Four Arguments for the Elimination of Television

March 13th, 2008

“Television offers neither rest nor stimulation. Television inhibits your ability to think, but it does not lead to freedom of mind, relaxation or renewal. It leads to a more exhausted mind. You may have time out from prior obsessive thought patterns, but that’s as far as television goes. The mind is never empty, the mind is filled. What’s worse, it is filled with someone else’s obsessive thoughts and images. Why do you think they call it programming?”

Jerry Mander, Four Arguments for the Elimination of Television

A total departure from previous writing about television, this book is the first ever to advocate that the medium is not reformable. Its problems are inherent in the technology itself and are so dangerous – to personal health and sanity, to the environment, and to democratic processes – that TV ought to be eliminated forever.

15 Responses to “Four Arguments for the Elimination of Television”

  1. I’m so glad people are finally beginning to acknowledge this fact. Growing up with a parent who was a television addict, I know first-hand that it can be as damaging and destructive as any other addiction, and as difficult (if not more so) to confront and overcome. Frankly, I’m still not sure what’s so appealing about TV in the first place. I can’t watch more than half an hour without getting a massive headache and feeling the need for a long walk outside to detox!

  2. Hey Philip, this is funny as I was just thinking about this book this morning! Far from being a recent work, this book was written around 1980, at least that was about when I first read it.

    I’m different from Ali who also commented in that I am self-confessed telly addict, that is I recognise the danger for myself. I am quite capable of sitting in front of a television all evening every evening, so I do know the dangers. But it’s trying to convince the rest of the family that is the problem! We are talking about getting a newer telly, but my option of just getting rid of the damned thing altogether simply falls on deaf ears…
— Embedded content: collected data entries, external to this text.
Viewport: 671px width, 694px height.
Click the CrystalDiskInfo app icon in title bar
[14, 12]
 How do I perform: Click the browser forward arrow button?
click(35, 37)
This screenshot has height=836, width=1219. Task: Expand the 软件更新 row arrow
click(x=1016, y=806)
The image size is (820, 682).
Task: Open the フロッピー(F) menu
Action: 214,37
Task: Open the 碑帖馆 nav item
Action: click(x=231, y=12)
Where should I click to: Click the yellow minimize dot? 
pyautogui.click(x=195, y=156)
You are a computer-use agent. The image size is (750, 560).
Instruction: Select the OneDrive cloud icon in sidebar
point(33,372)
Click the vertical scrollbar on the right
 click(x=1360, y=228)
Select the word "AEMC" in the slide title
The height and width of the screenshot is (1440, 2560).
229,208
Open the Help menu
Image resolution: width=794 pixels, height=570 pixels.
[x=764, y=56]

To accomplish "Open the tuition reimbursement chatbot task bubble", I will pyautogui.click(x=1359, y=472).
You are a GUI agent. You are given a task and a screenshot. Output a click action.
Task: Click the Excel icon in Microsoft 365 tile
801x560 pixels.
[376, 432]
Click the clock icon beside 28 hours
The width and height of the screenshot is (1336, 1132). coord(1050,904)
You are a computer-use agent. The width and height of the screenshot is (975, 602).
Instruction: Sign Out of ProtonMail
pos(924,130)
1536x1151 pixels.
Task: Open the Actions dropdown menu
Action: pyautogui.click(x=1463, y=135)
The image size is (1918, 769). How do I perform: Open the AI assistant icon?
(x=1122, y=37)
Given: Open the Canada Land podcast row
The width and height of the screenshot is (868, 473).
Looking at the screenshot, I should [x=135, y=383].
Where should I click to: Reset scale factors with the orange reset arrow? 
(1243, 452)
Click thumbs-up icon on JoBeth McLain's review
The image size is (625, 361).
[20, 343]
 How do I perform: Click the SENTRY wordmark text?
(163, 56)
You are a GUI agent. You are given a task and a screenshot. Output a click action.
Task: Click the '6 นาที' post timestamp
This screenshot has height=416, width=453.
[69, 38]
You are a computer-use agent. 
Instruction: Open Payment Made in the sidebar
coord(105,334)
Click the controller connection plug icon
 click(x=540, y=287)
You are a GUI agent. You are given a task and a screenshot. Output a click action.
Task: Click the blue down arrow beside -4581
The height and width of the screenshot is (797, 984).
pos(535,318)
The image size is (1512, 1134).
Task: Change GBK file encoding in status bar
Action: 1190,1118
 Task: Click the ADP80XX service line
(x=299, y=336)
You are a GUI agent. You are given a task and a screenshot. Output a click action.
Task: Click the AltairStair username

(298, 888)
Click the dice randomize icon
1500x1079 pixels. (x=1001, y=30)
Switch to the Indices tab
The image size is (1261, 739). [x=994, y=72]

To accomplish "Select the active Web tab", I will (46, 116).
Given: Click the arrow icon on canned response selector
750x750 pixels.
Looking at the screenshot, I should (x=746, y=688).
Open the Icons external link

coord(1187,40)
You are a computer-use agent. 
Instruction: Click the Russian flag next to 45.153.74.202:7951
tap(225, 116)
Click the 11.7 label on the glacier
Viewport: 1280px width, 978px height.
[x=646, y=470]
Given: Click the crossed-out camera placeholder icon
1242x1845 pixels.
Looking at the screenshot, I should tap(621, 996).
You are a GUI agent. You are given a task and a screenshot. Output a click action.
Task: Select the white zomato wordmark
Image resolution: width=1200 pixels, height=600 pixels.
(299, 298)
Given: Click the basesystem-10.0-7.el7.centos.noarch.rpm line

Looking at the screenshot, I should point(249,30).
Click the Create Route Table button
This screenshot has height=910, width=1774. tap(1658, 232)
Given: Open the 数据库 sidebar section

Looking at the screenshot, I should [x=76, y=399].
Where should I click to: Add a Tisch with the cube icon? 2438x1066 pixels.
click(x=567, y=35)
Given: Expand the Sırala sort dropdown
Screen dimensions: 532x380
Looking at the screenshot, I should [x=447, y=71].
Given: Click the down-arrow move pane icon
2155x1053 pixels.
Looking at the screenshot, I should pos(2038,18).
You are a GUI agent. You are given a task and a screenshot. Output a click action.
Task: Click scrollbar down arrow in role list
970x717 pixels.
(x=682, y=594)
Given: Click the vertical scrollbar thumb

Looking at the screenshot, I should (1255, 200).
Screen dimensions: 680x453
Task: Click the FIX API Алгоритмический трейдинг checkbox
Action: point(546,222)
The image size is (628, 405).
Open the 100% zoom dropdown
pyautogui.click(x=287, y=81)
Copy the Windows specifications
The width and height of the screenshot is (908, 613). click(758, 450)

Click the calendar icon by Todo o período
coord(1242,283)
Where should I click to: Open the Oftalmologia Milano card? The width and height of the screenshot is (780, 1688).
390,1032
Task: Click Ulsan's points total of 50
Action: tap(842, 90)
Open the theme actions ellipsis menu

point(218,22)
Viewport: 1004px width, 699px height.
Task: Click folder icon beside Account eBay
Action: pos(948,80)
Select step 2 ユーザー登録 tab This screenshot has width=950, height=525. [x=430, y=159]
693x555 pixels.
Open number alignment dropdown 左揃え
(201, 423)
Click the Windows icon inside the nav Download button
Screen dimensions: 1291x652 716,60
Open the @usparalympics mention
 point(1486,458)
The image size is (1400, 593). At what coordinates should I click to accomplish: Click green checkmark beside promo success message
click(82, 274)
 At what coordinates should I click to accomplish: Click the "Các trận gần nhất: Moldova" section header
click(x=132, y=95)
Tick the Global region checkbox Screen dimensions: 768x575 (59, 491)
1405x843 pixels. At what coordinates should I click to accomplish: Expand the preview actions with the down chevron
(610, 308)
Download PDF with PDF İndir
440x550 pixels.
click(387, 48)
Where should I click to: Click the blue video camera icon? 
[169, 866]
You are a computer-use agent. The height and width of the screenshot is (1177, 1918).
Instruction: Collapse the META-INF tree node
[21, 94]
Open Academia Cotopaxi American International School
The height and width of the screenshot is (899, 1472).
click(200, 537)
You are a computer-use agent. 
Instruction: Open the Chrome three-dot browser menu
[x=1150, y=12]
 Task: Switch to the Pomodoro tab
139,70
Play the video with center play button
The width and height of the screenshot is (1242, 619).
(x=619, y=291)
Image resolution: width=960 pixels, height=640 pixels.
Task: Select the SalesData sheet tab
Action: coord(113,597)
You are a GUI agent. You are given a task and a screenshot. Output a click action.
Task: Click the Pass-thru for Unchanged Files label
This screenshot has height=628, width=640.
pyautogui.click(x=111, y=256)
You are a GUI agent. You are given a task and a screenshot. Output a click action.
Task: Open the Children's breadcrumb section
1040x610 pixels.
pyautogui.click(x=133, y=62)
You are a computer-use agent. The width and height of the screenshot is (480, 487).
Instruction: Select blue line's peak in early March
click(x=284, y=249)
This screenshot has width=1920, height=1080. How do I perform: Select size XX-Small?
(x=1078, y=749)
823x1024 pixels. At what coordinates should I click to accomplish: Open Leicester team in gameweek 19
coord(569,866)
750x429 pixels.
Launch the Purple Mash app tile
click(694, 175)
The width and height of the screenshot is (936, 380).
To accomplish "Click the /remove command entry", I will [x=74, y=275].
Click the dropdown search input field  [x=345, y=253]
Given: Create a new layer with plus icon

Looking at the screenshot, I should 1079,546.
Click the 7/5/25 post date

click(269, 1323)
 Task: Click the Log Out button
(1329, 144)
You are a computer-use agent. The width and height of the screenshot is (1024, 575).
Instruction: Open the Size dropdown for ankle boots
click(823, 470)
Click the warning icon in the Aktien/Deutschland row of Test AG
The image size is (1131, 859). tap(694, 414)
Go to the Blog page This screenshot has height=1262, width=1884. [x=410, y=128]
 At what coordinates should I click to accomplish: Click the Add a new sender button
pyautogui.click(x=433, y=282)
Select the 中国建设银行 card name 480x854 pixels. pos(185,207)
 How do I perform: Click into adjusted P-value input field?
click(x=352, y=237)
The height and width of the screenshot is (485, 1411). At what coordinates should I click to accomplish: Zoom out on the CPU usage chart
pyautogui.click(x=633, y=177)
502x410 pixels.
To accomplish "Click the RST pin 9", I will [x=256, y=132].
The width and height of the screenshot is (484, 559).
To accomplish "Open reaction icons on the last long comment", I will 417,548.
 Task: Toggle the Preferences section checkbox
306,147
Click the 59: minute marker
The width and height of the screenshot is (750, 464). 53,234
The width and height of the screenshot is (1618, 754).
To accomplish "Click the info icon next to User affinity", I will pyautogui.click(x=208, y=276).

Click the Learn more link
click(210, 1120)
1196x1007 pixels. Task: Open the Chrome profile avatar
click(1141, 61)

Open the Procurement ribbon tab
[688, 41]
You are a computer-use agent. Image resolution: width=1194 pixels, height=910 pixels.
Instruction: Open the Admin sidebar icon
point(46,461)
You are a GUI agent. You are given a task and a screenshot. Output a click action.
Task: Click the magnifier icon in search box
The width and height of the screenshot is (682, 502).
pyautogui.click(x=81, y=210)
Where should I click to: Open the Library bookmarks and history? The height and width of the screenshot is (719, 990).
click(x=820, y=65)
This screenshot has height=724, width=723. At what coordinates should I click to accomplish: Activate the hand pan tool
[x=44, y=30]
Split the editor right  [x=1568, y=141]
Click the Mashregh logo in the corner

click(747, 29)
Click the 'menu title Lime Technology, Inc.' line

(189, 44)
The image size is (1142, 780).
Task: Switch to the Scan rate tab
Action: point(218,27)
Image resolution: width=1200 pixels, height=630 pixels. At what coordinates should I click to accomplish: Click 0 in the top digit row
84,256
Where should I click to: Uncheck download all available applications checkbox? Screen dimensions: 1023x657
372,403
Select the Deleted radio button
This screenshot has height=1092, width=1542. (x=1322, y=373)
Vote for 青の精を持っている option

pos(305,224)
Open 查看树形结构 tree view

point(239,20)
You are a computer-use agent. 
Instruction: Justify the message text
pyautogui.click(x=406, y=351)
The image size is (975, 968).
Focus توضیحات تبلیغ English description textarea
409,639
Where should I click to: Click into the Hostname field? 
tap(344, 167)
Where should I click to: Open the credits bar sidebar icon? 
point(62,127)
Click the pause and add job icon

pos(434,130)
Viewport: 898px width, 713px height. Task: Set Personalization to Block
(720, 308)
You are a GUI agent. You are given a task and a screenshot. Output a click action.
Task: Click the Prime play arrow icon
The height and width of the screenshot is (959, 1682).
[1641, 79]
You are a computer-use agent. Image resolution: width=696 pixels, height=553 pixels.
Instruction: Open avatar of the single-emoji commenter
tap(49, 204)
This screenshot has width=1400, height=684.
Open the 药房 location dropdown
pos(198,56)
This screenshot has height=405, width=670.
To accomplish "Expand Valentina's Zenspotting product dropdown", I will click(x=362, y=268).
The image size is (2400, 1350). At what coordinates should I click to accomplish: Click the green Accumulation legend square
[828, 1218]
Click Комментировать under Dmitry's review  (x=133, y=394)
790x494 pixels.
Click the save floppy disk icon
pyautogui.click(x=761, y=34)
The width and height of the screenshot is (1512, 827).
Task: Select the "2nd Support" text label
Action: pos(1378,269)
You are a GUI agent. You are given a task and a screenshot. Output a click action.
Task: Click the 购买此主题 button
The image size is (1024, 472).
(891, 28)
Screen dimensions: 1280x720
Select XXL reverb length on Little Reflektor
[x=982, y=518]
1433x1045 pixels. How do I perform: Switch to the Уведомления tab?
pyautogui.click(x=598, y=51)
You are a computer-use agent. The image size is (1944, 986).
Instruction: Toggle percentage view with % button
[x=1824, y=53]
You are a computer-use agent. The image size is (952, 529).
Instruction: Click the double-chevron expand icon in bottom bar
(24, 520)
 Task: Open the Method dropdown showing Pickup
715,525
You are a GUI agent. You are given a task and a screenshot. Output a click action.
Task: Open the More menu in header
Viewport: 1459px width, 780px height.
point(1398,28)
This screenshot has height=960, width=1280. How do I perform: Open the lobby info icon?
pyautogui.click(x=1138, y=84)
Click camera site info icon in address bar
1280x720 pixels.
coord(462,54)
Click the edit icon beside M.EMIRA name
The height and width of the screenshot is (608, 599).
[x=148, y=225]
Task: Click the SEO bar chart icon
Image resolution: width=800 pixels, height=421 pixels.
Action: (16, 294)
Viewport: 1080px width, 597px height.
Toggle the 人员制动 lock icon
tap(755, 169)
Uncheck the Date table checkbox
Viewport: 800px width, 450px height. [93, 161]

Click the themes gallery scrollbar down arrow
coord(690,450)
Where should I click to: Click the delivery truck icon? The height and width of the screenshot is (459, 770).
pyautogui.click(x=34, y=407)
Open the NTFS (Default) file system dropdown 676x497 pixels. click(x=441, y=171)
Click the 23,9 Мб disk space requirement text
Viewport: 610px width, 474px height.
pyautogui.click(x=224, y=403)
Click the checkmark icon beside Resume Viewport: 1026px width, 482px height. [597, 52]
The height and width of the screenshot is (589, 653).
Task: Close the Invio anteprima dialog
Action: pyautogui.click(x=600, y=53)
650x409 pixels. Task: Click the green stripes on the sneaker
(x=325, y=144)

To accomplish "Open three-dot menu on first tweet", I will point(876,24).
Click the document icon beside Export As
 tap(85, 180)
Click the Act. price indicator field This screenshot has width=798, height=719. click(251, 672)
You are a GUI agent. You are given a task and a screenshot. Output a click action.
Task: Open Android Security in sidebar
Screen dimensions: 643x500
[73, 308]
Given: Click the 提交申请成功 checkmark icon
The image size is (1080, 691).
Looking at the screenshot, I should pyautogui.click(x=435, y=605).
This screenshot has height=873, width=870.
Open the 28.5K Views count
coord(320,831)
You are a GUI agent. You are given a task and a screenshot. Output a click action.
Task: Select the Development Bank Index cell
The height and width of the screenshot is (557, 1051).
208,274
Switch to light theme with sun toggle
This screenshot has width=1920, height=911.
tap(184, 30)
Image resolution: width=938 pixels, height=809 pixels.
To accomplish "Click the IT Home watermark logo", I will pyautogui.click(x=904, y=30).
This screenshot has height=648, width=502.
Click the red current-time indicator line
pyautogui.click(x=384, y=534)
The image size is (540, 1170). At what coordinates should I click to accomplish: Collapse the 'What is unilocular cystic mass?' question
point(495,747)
  3. I’m sorry, but I don’t believe abandoning the TV is necessary a good thing. TV is a communication tool – like the pen, the telephone or the mobile phone. There are no arguments that the pen should be banned because people read “pulp magazines” or pulp books.

    The issue is that the majority of the viewing public (with many hundreds of channels to choose from) focus on those items that seem, in the main, to be simplistic; ignoring the many programmes which are educational, stimulating and interesting – like a very good book.
    The knack is about selecting those programmes – not just blaming the messenger.

  4. Interesting comments. I am ambivalent about TV – on the one hand I agree with Magpieschest – and when a programmes like ‘Extreme Pilgrim’ or ‘Earth Pilgrim’ (that I’ve mentioned on this blog) are shown it is a delight and informative. And yet…and yet….. like Plato’s cave-people who never look out of the cave but watch flickering lights on the wall, I wonder how much we have lost. When the choice is the garden or the TV, which do we choose?

    On another point – Paul mentions thinking about this book and then seeing it mentioned here. Maria and Alison have mentioned similar phenomena. I wonder to what extent the net ‘wires’ us up – fostering connections that are subtle or psychic.

  5. Philip, in response to this blog I have nipped round to the University of Edinburgh Library and checked out a copy of the book to reread! Ha ha, there are some perks to working in academia….

    It reminds me that the thesis of Mander (the author) was that the technology was inherently irredeemable because of the way it operates … unlike the pen and reading which we absorb through a different technological process, television beams images and words into our head, in Mander’s words “colonising” our experience.

    But like you, I was thinking exactly of those same tv programmes you mentioned, wondering how they fit into the “evil TV” model … like most things, it takes some thinking to work it out.

    You have to put up the overall harm factor against the overall good factor and try to work out which has the greater influence. Tricky!

  6. Just to help inform response, Manders’ four arguments for the elimination of television:

    1) The mediation of experience: “As humans have moved into totally artificial environments, our direct contact with and knowledge of the planet has been snapped. Disconnected, like astronauts floating in space, we cannot know up from down or truth from fiction. Conditions are appropriate for the implantation of arbitrary realities. Television is one recent example of this, a serious one, since it greatly accelerates the problem.”

    2) The Colonization of Experience: “It is no accident that television has been dominated by a handful of corporate powers. Neither is it accidental that television has been used to re-create human beings into a new form that matches the artificial, commercial environment. A conspiracy of technological and economic factors made this inevitable and continue to.”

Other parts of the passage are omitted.